Log Analysis: What Is It and How Does It Work?
If you work in Information Technology, you have doubtless encountered logs- in fact depending on your area of expertise, you may be inundated with them on a daily basis. Nearly every piece of digital technology produces some kind of log, from complex web applications to the drivers that power your mouse and keyboard. As such, the definition of what a “log” actually is, is necessarily loose; any output received from a piece of software could be considered a log. For the purposes of this article, we’ll define a log as a structured piece of information produced in real-time by a piece of software that informs the user of that software’s current status.
Log analysis, then, is the act of analyzing that software’s status over time. More specifically, it is the process of aggregating, categorizing, and deriving new information from the logs that you receive from the software you use. There are endless tools and methodologies that are used for log analysis, so in this article, we will go over a few of the most common strategies used in the industry and attempt to give readers the knowledge they need to make an informed decision for their use case.

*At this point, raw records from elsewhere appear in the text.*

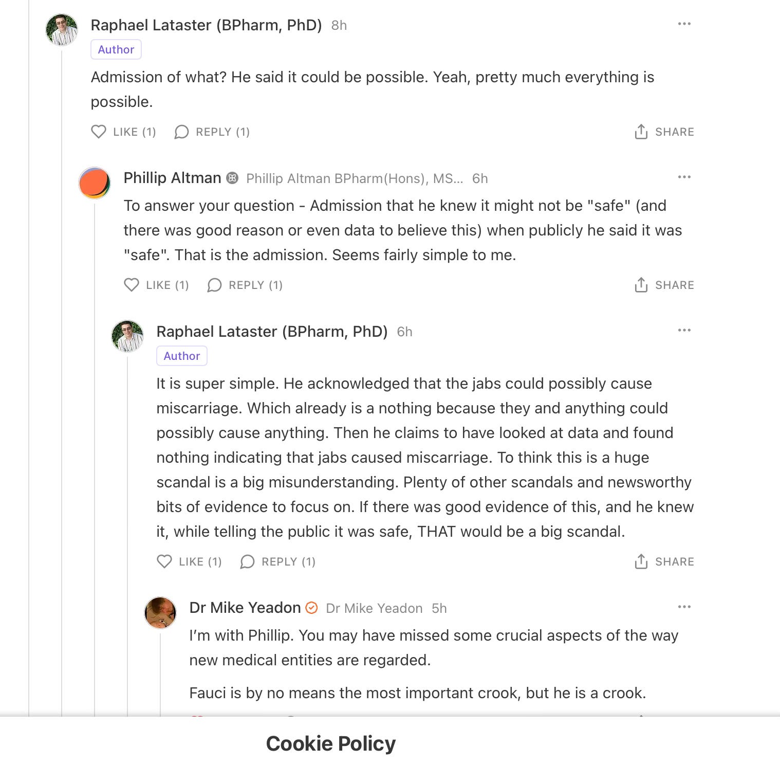Viewport: 780px width, 764px height.
Task: Click Phillip Altman's orange avatar
Action: tap(95, 183)
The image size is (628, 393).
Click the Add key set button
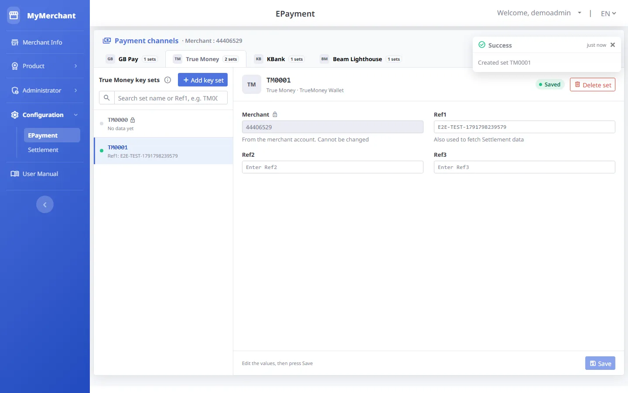coord(203,80)
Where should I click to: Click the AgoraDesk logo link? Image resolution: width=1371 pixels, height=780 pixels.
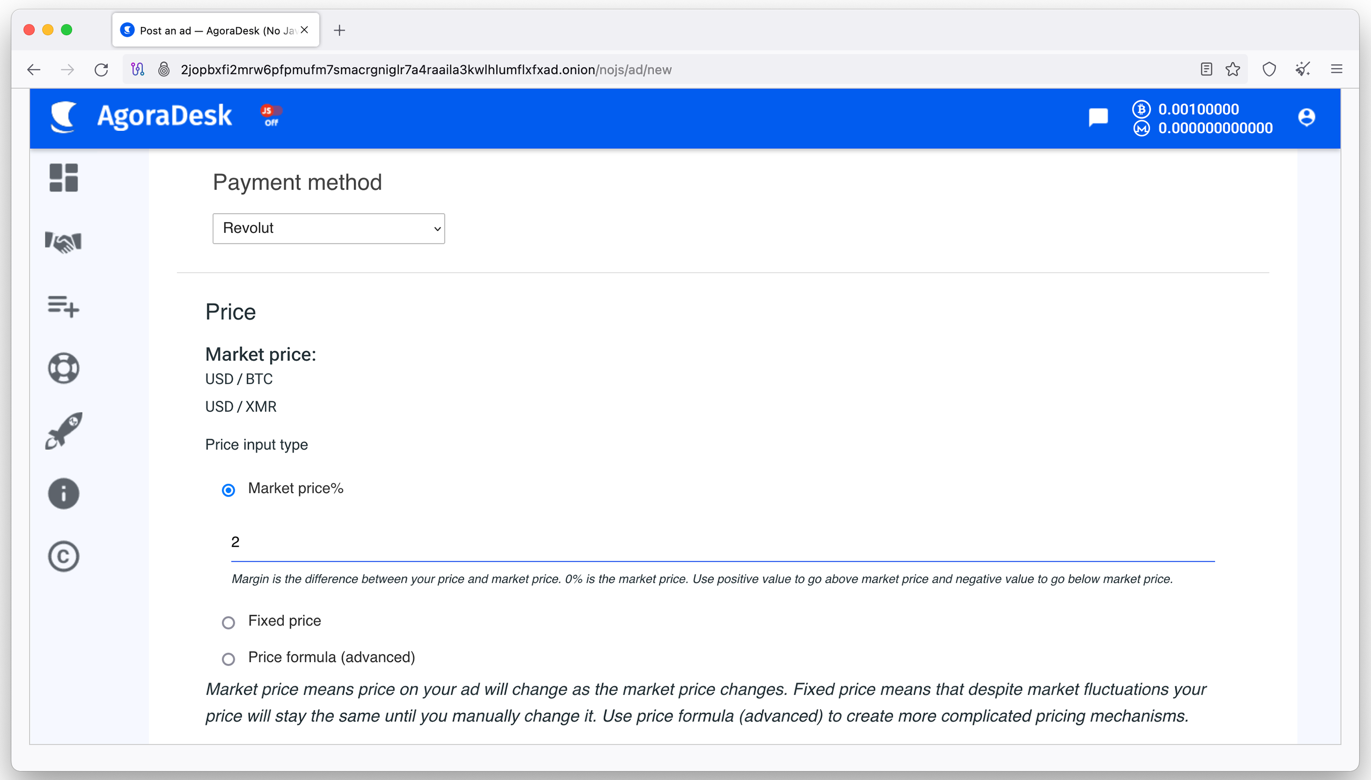click(142, 116)
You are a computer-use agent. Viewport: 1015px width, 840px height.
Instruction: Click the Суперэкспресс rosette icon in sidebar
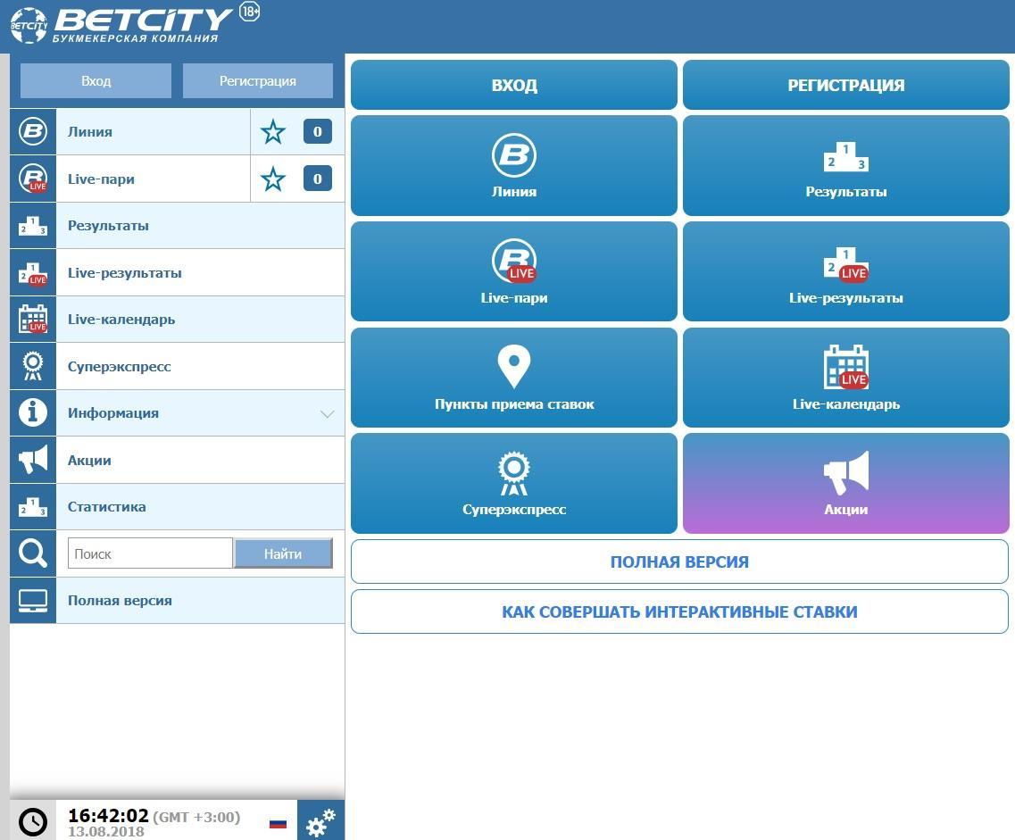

The Fundamentals of Log Analysis
As mentioned above, log analysis can be broken down into three basic components regardless of context: aggregation, categorization, and derivation. In this section, I will break down those three concepts and explain how they translate into the real world.
Note: the next few sections are largely for those new to log analysis. If you are only looking for advice on establishing a log review process or deciding on which tools to use, you may consider skipping ahead to the Popular Log Analysis Tools section.
In order to analyze any set of data, you must first get all of it in one place. In the case of logs, this usually means storing the logs you receive in real-time to some kind of database that you can reference later. Even when analyzing logs in close-to-real time, such as network traffic analysis, you must have somewhere for the logs to go so that they can be accessed.
The first step to aggregation is to find out where your logs are going by default. Since almost all software produces logs, part of a software developer’s job is to decide where those logs will go. The most common locations tend to be a combination of log files, databases, and standard output.
Log files can be in a variety of places depending on the software, but some operating systems such as Linux do a bit of the aggregation for you- the /var/log directory tends to be the default logging location for software made for that platform. For other platforms, you’ll have to consult the software’s documentation.
Databases are a popular option because they don’t necessarily have to exist on the same device that is running the software. If the software and device you’re using are connected to the internet, it’s a safe bet that logs are being sent to a central database server. Unfortunately, these databases aren’t always accessible to the end-user as they can be expensive to maintain and are designed for use by the software manufacturer, not you.
Standard output is probably the option you see the most because the “standard output” tends to be your screen. For example, if you run a program on Linux and see the output in the terminal, you have just received a log via the standard output.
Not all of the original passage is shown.